§ WHAT NEEDS TO BE DONE
From the excerpt on the Lingua Libre wiki project, list every example given of what the specific on-wiki JS scripts would do.

§ DOCUMENT EXCERPT
━━━━━━━━
Setting up this wiki will require many developments in all corners. Using both OAuth for the authentication (for contributors to be able to use their Wikimedia account) and Wikibase (to store the meta-data) will require some configuration and adaptations for our use case. We will also need some specific on-wiki JS scripts to help people navigating and contributing (for example to generate random words lists to record in a given language, words lists containing the names of nearby places, override some Wikibase functionalities to be more easy to use in our case, generate on-the-fly statistics, etc.). To maintain a visual identity of our own, we will integrate a proper skin, based on mock-ups we already have (on top of an already existing skin, maybe timeless). Finally, we will have to import all the records and associated meta-data we have in our current database, so that previous work doesn't get lost.

Reuse on Wikimedia wikis

Once we have the infrastructure to perform our mass audio recordings, we still need to make Wikimedia projects benefit from it. Direct upload from the user to Commons is not possible, for two main reasons: Lingua Libre is an external tool (we so have Same-origin policy issues) and the browser audio recording API currently only produces .wav files (which are not allowed on Commons, and thus need a conversion). That's why the recorded files will have to pass through our server, before establishing an OAuth connection with Commons for the final upload. As we aim to provide the most easy-to-use workflow possible for contributors, this step will be transparent for them. We will also have to map the collected meta-data to fill descriptions and categories. For communities which will ask for it (currently the French Wiktionary, but ideally all the Wiktionaries and Wikidata, we'll see with them what they think of it), we will develop bot-tools that will pick up freshly uploaded files and put them on the corresponding entry (when it's relevant). With that, end-users can focus on speaking words, all the following annoying tasks will be done automatically.

Recording session during the French Wikiconvention 2016
Data exploration and visualization

Having a lot of useful meta-data and locking them up is useless. We want to make a focus on meta-data by setting up a dedicated SPARQL endpoint to let people create their own visualizations. We will also create a couple of turnkey queries (display the pronunciation of a given word depending of the location shown on a map,...) in a user-friendly interface for the general public.

Outreach

Outreach, communications and learning are the key points that will allow a small community to federate around this project. We will carry out several actions for this purpose:

  • Weekly reports by mail and on a wiki page will inform interested contributors of the progression of the project
  • We will keep village pumps of several wikis informed each time we succeed significant steps (something like 3 or 4 times during the grant period)
━━━━━━━━
§ SUPPLIED ENTRIES
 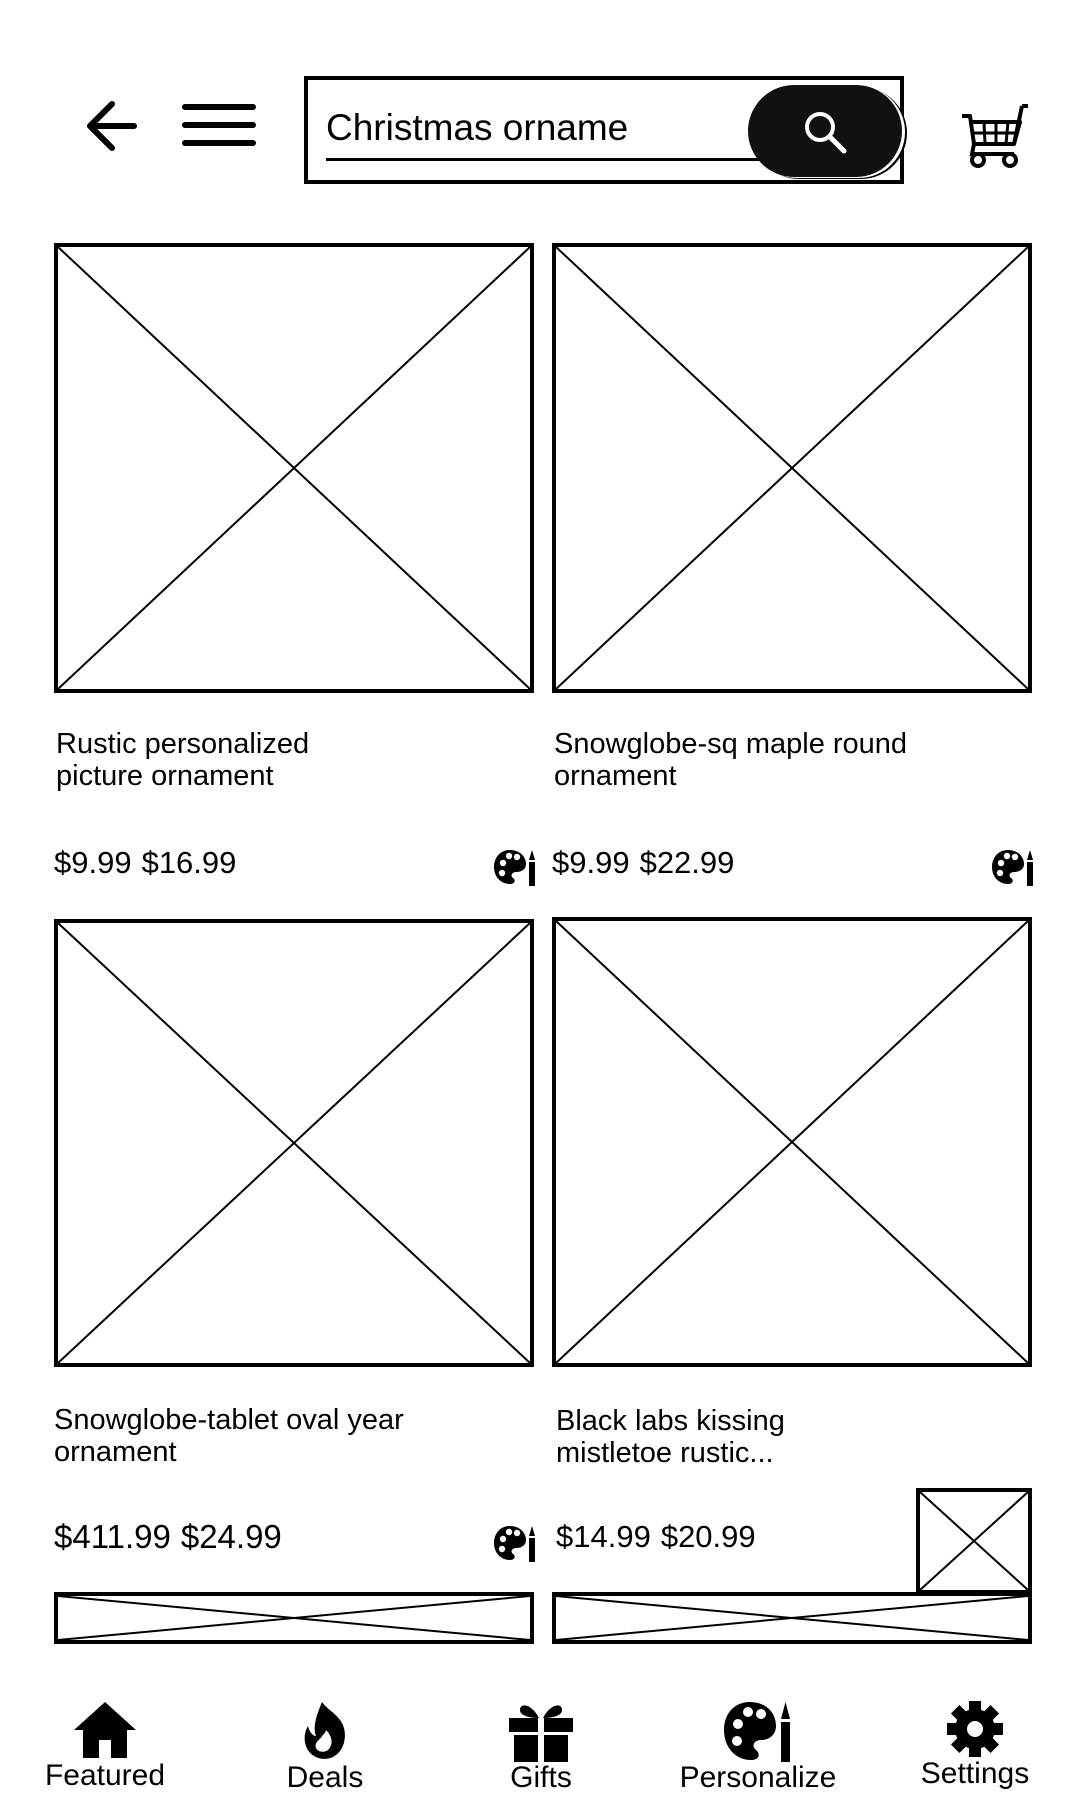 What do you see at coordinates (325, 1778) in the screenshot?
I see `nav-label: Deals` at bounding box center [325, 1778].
━━━━━━━━
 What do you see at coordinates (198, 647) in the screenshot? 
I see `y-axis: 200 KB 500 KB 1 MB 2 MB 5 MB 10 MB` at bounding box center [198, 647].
━━━━━━━━
§ SOLUTION TO THIS PROBLEM
- Generate random words lists to record in a given language
- Generate words lists containing the names of nearby places
- Override some Wikibase functionalities to be easier to use in this case
- Generate on-the-fly statistics